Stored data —
*** Begin section ***

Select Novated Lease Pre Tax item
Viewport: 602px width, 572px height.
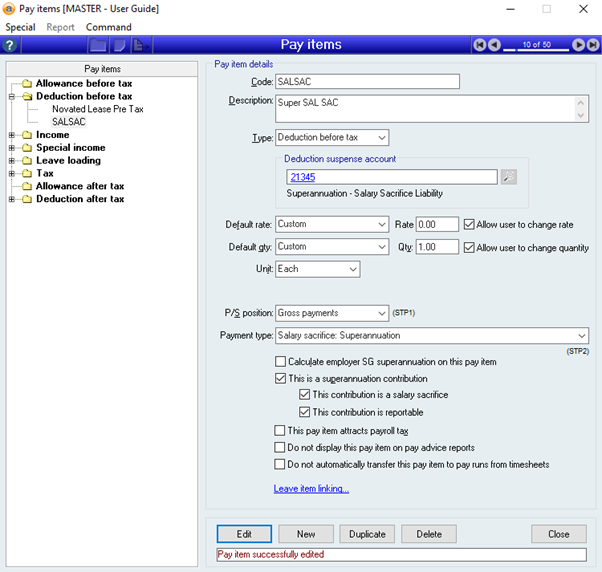tap(97, 109)
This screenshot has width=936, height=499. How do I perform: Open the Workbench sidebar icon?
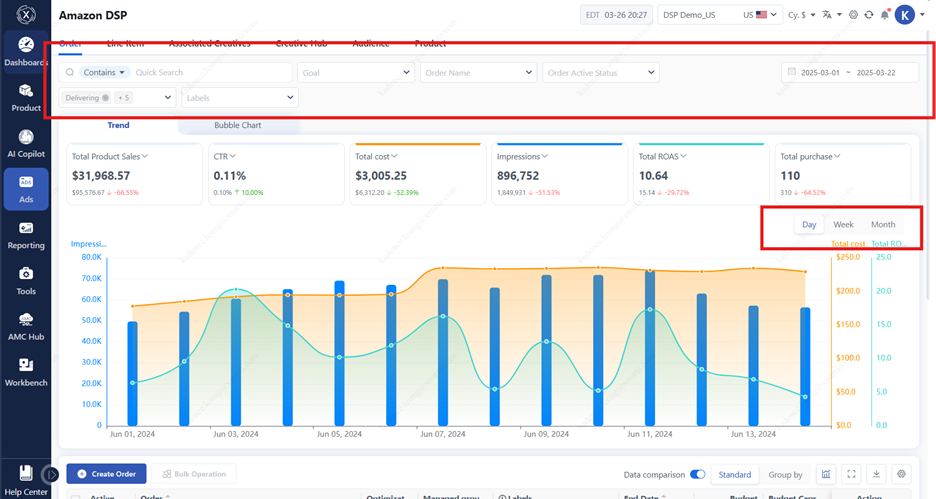[x=26, y=370]
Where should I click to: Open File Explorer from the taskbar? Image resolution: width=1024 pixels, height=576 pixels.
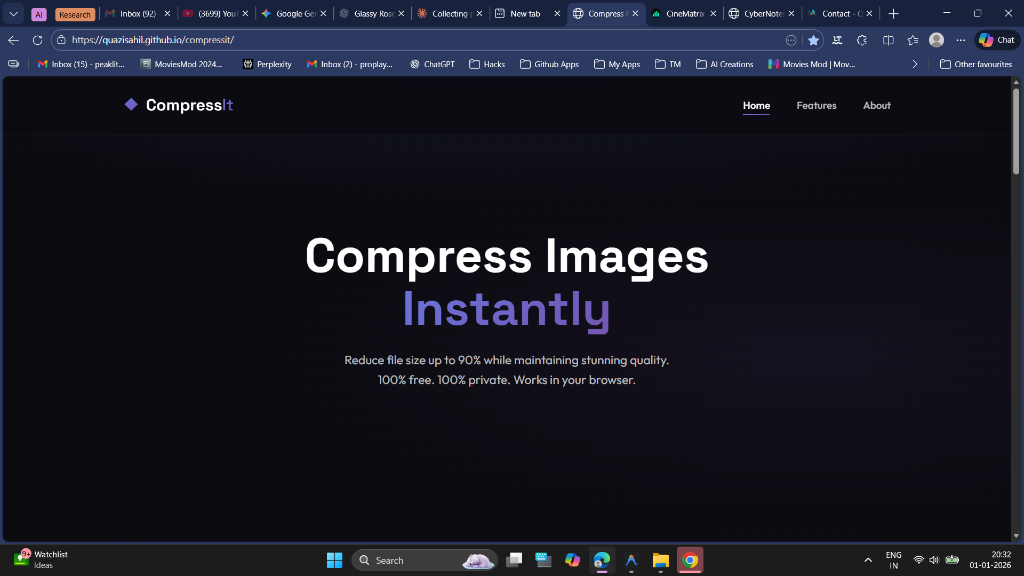(660, 560)
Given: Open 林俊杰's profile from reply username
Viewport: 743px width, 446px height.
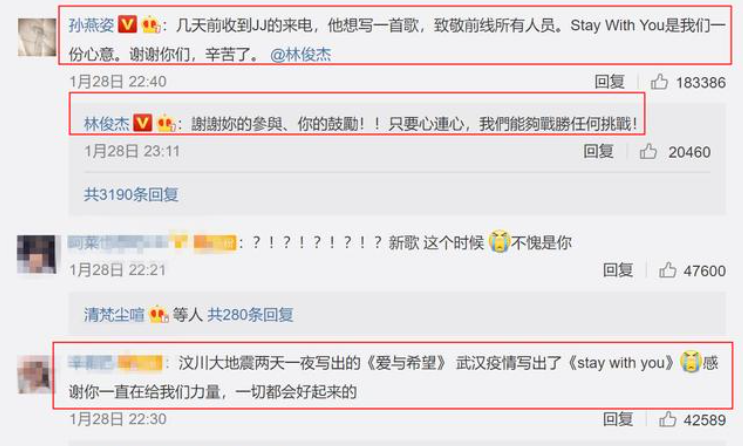Looking at the screenshot, I should pyautogui.click(x=107, y=124).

*** End section ***

WHAT TO DO — No picture belongs in the answer, but every word of the records above does, exactly as given.

SOLUTION FOR THIS PROBLEM —
Select Novated Lease Pre Tax item
Viewport: 602px width, 572px height.
tap(97, 109)
This screenshot has width=936, height=499. How do I perform: Open the Workbench sidebar icon?
[x=26, y=370]
Where should I click to: Open File Explorer from the taskbar? Image resolution: width=1024 pixels, height=576 pixels.
(660, 560)
Given: Open 林俊杰's profile from reply username
Viewport: 743px width, 446px height.
Looking at the screenshot, I should pyautogui.click(x=107, y=124).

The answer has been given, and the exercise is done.